T. D. Upshaw

Biographical details
- Born: August 8, 1902 Tennessee, U.S.
- Died: May 28, 1970 (aged 67) Chattanooga, Tennessee, U.S.

Coaching career (HC unless noted)
- 1930–1931: Tennessee State
- 1933: Tennessee State (assistant)

Head coaching record
- Overall: 5–6

= T. D. Upshaw =

American football coach, educator (1902–1970)
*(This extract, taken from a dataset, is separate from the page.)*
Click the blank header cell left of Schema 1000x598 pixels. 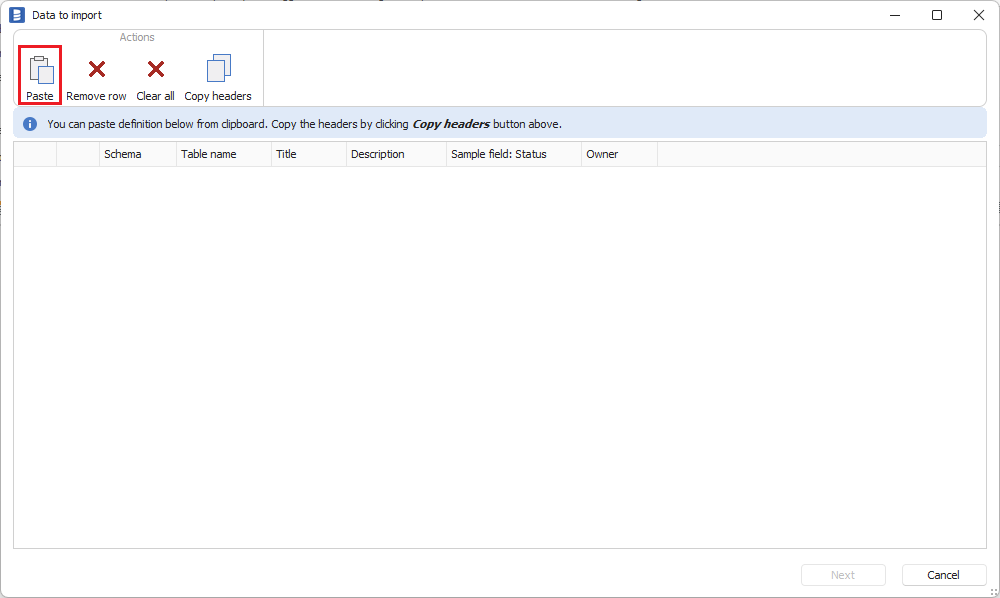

Taz David Upshaw Jr. (August 8, 1902 – May 28, 1970) was an American educator and college football coach. He served as the head football coach at Tennessee A&I State College—now known as Tennessee State University—in Nashville, Tennessee, from 1930 to 1931. Upshaw assisted Walter S. Davis in coaching the 1933 Tennessee State Tigers football team.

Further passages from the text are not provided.